Jordan GCZ – December 7th, 2023
Though I can’t pinpoint the year, this song resulted from a saga that began in the late 1960s, New York City. I first met Jordan loitering outside Columbia’s studio in midtown, both hoping to get picked up for studio sessions by Miles Davis as his first true fusion sessions were coming together. I did not have the chops, but as always, it’s good to be around magical people when legendary things happen. Jordan, on the other hand, took his craft very seriously, and relentlessly studied at the keyboard. Although neither of us got Miles’s attention, Jordan did stir something in Joe Zawinul, who eventually asked him to sit in on the occasional West Village gig he couldn’t make because of Miles’s rigorous studio schedule.
By the following year, I had given up and resorted to scratching together a living doing odd jobs for Upper East Side socialites and busking with a melodica. Jordan met Terry Riley while sweeping floors during his recording sessions with John Cale for Church of Anthrax, oddly recorded in the same studios as Bitches Brew. Riley and Jordan hit it off immediately, and Riley saw the unbelievable talent present in Jordan from the beginning. Jordan usually sided with Riley in his frequent fights with Cale, and Riley took him under his wing as an apprentice.
This is when we lost touch. As I went on to a spotty career in raw juicer sales, Jordan disappeared to study under a line of eastern music gurus introduced to him by Riley. It wasn’t until the 1990s that he emerged in Amsterdam as part of the powerhouse duo we all know and love, Juju & Jordash. Although I had largely distanced myself from serious music, the spark to create struck me again around the same time I heard their first records.

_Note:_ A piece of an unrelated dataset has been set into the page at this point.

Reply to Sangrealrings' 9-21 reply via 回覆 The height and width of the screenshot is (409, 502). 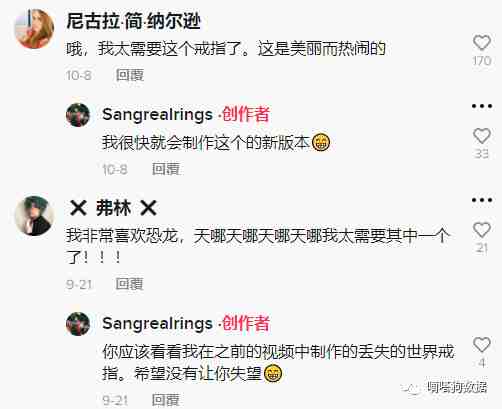166,399
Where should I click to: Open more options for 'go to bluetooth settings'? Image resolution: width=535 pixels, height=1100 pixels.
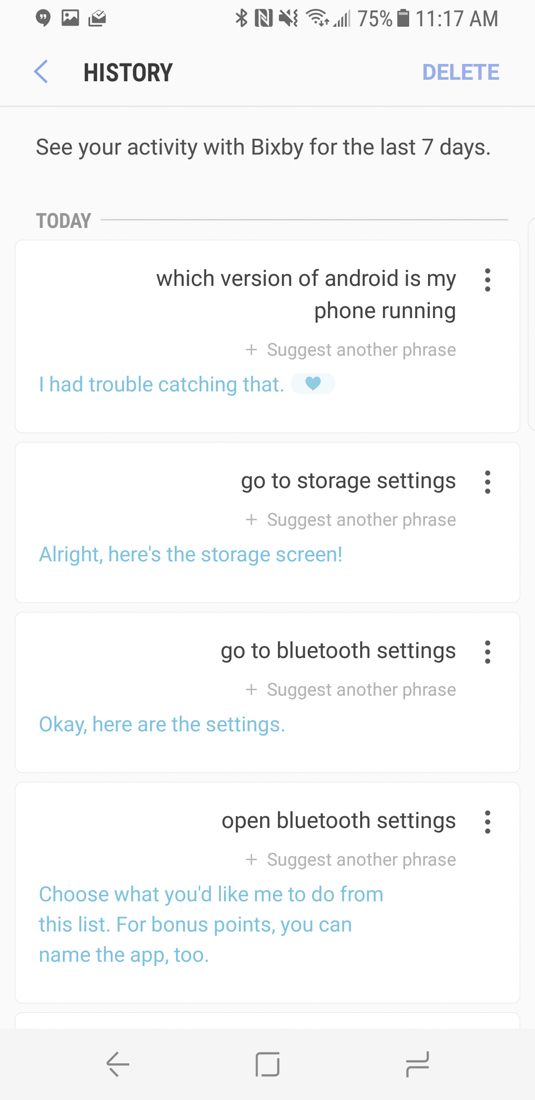point(487,652)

For Source Foray, with a few decades of electronic music under my belt, I thought I would try to reunite with my old friend for this compilation.

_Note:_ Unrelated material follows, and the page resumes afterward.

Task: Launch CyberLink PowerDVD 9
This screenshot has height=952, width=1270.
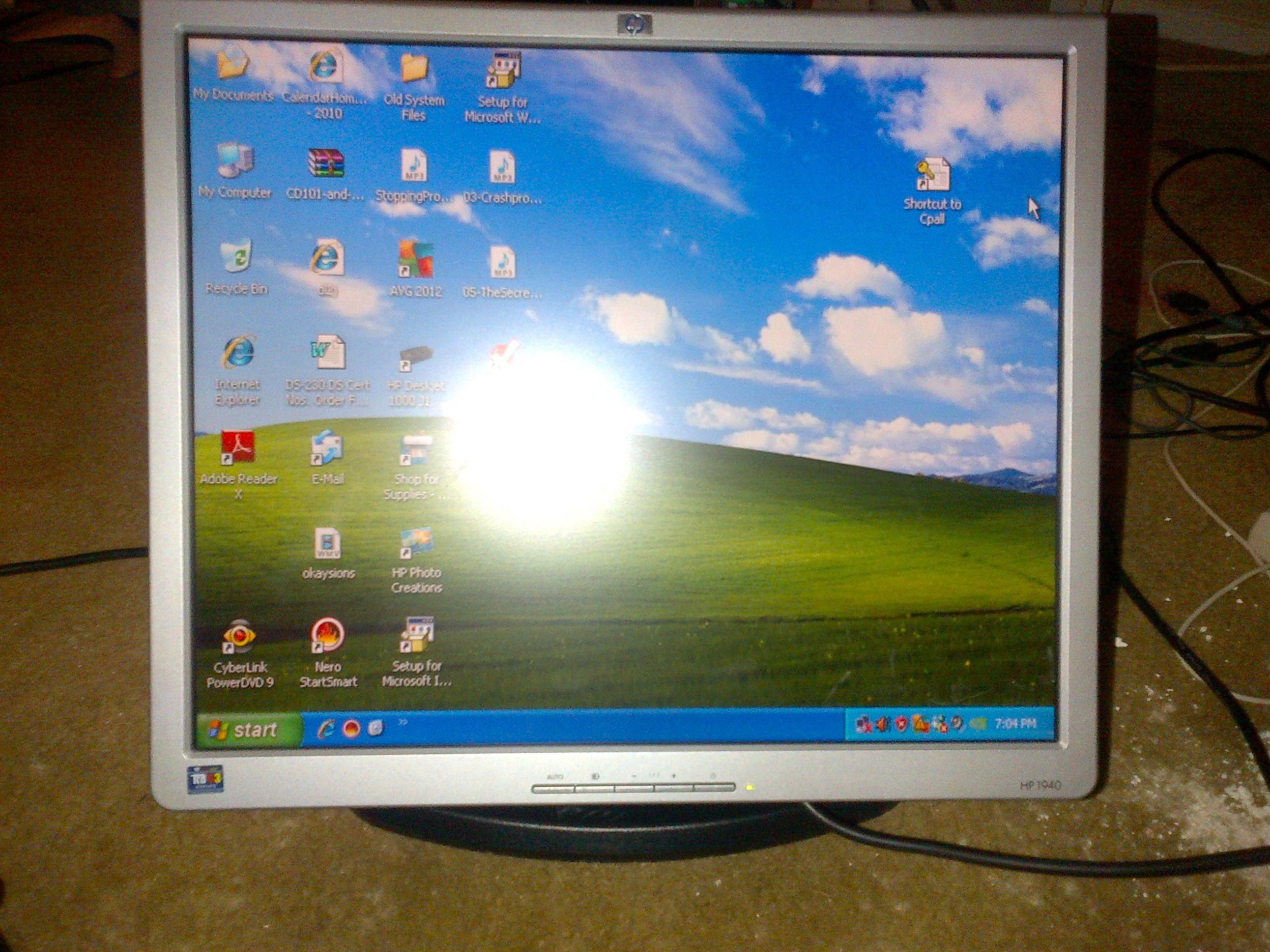Action: [240, 638]
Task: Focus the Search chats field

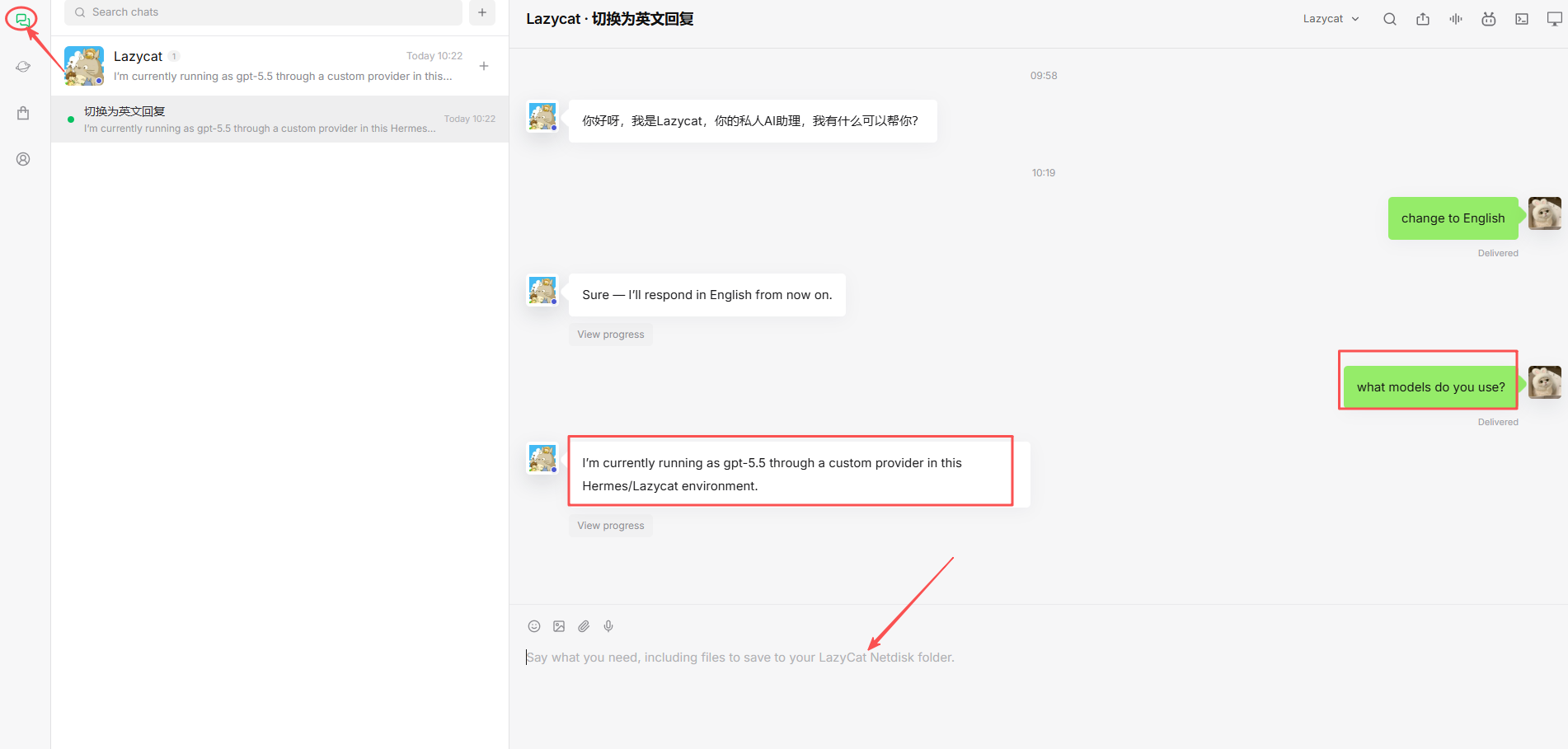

I asked Jordan to channel the wistful time around when we first met, and he put together the energy of Zawinul’s off kilter keyboards, Riley’s droning pipe organ techniques, and a smattering of analog synth low end. The result exceeded all expectations, mixing old and new in a way that only could have resulted from such a storied past. I hope his song, anachronistically titled “December 7, 2023”, provides you a fraction of the joy and reminiscence it did for me.